**Task details:**
Find the line containing "Task: Enable the Gluten allergen checkbox" in the records below. Copy exactly that line and each one after it, ending at the line containing "Where should I click to: Click", and nothing more.

**Material for the task:**
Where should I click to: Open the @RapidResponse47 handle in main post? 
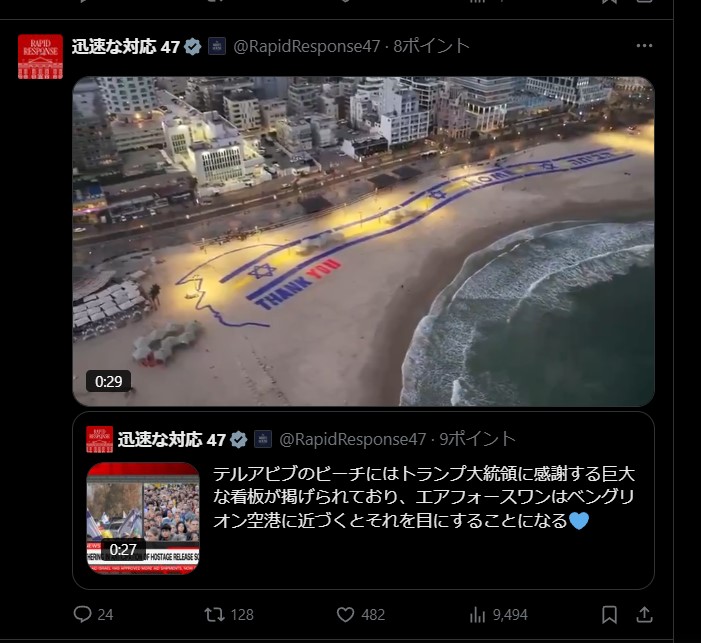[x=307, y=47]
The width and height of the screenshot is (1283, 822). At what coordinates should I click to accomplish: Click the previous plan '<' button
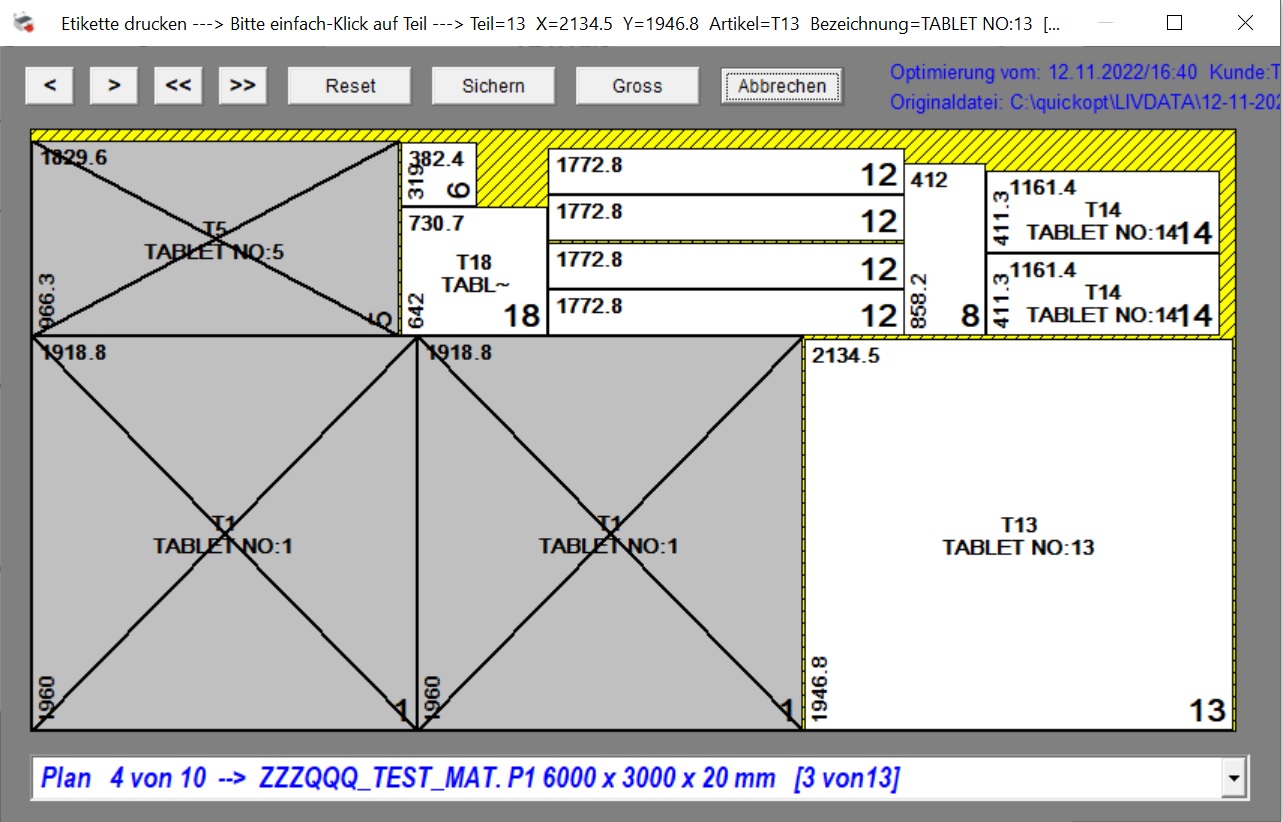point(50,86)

---

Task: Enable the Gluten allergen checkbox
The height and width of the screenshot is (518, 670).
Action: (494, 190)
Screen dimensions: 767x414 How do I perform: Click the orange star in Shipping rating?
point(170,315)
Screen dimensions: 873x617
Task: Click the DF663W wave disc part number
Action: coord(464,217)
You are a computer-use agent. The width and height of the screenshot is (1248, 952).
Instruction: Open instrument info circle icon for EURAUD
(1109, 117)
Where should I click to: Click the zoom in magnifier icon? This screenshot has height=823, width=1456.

**Expected answer:**
Task: Enable the Gluten allergen checkbox
The height and width of the screenshot is (518, 670).
Action: (494, 190)
Screen dimensions: 767x414 How do I perform: Click the orange star in Shipping rating?
point(170,315)
Screen dimensions: 873x617
Task: Click the DF663W wave disc part number
Action: coord(464,217)
You are a computer-use agent. The width and height of the screenshot is (1248, 952).
Instruction: Open instrument info circle icon for EURAUD
(1109, 117)
Where should I click to: Click the zoom in magnifier icon? This screenshot has height=823, width=1456.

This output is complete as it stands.